Synopsis
Shirley Valentine is a one-character play by Willy Russell. Taking the form of a monologue by a middle-aged, working class Liverpool housewife, it focuses on her life before and after a transforming holiday abroad.
In this stage play, the heroine in this actor’s tour-de-force is an ordinary middle class English housewife. As she prepares chips and egg for dinner, she ruminates on her life and tells the wall about her husband, her children, her past, and an invitation from a girlfriend to join her on holiday in Greece to search for romance and adventure.
Ultimately, Shirley does escape to Greece, has an “adventure” with a local fisherman and decides to stay.
Shirley Valentine was written in the Eighties, but the fundamental questions remain; “Am I getting enough out of life.

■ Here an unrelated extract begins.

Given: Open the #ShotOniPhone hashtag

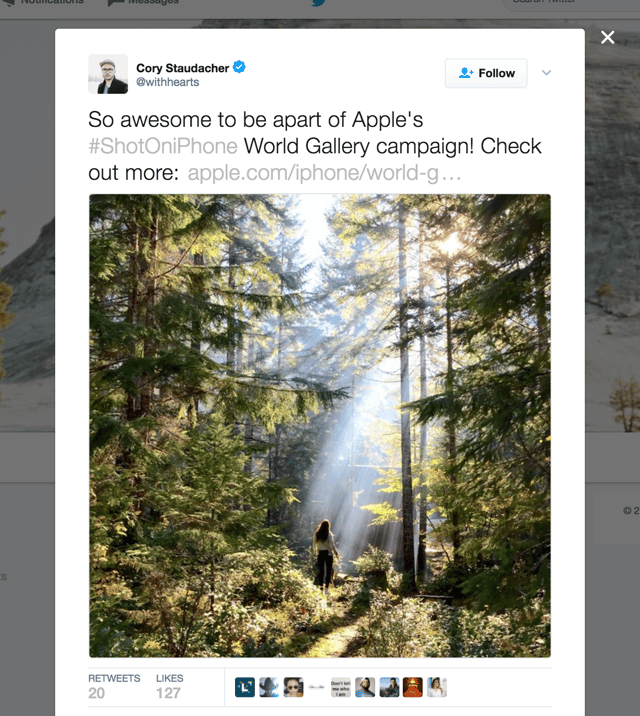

What else is there?” You can ask these questions in any period so the play remains current for todays audiences.
Shirley Valentine, which became a film in 1989 starring Pauline Collins, is a married woman whose life’s purpose is to make sure her husband is fed and contented. Her dreams are locked away and she is judged not by her intellect or the depth of her imagination, but how well she manages to fry an egg – or remember that husband has steak on a Tuesday.
Shirley is a philosopher. She has some beautiful ideas about life. She’s a great observer of people and humanity. Talking to the wall is her therapy.
Shirley Valentine is about connection. It’s not about drinking wine on a beach. It’s about being listened to. It’s about being in the moment. It’s about not allowing the flame to go out.”